Aging and cardiovascular disease

Dinenno’s previous research has already laid some groundwork in understanding how aging impacts blood flow and oxygen delivery in humans. One of the recently funded studies specifically looks at how aging and sleep apnea impact oxygen delivery to tissues when circulating oxygen levels are drastically reduced. Sleep apnea increases the risk of cardiovascular disease, and older people with sleep apnea face an even greater risk.

When young, healthy individuals take in less oxygen while breathing, most peripheral blood vessels respond by relaxing to increase the amount of blood delivered to tissue. However, Dinenno’s laboratory has preliminary evidence that the vascular systems of older individuals don’t respond normally.

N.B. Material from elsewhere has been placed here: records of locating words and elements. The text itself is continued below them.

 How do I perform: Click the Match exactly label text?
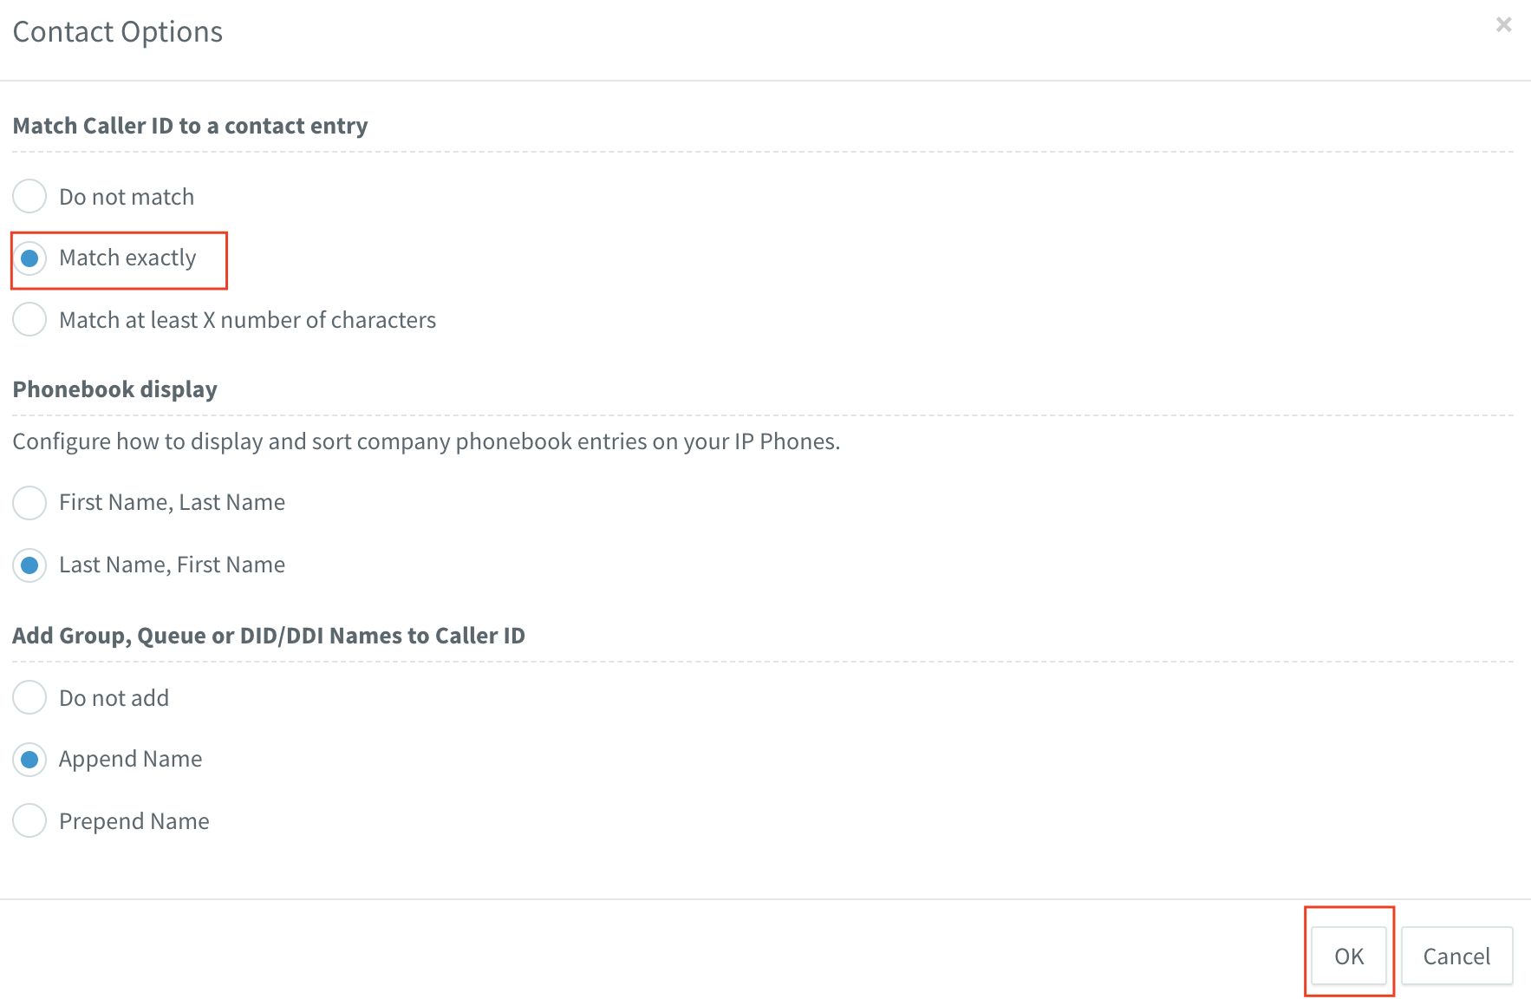coord(127,258)
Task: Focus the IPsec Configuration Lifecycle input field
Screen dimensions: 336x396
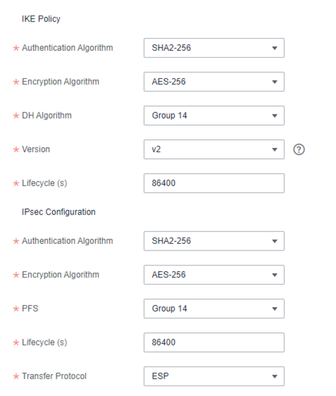Action: (x=214, y=342)
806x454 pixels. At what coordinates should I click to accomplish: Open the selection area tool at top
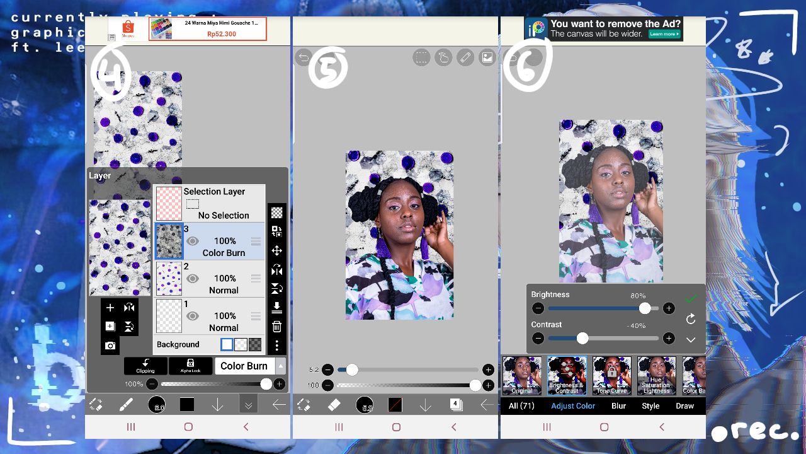click(x=421, y=58)
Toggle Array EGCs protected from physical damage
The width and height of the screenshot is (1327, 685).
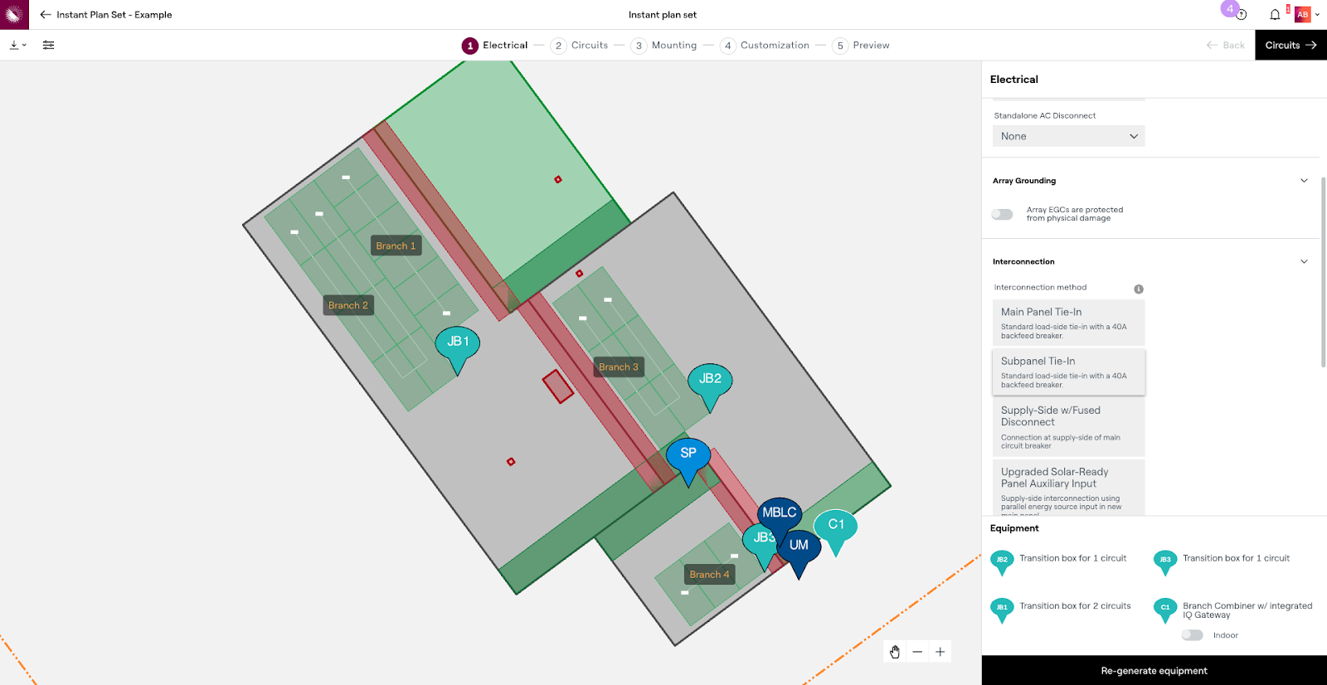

In some situations, their bodies may respond the opposite way and constrict blood vessels, which further reduces tissue oxygen supply. This abnormal response may lead to an elevated risk for cardiovascular disorders such as high blood pressure, heart attack and stroke.

Exercise and oxygen to muscles

The other NIH funded study will determine how adenosine triphosphate – called ATP, the body’s chemical that can cause blood vessels to dilate – works during exercise when demands for oxygen to muscles increases. These studies will help scientists gain a better understanding of how ATP causes blood vessels to relax and widen during exercise, which could have implications for diseased humans.

The Department of Health and Exercise Science is in the College of Applied Human Sciences at Colorado State.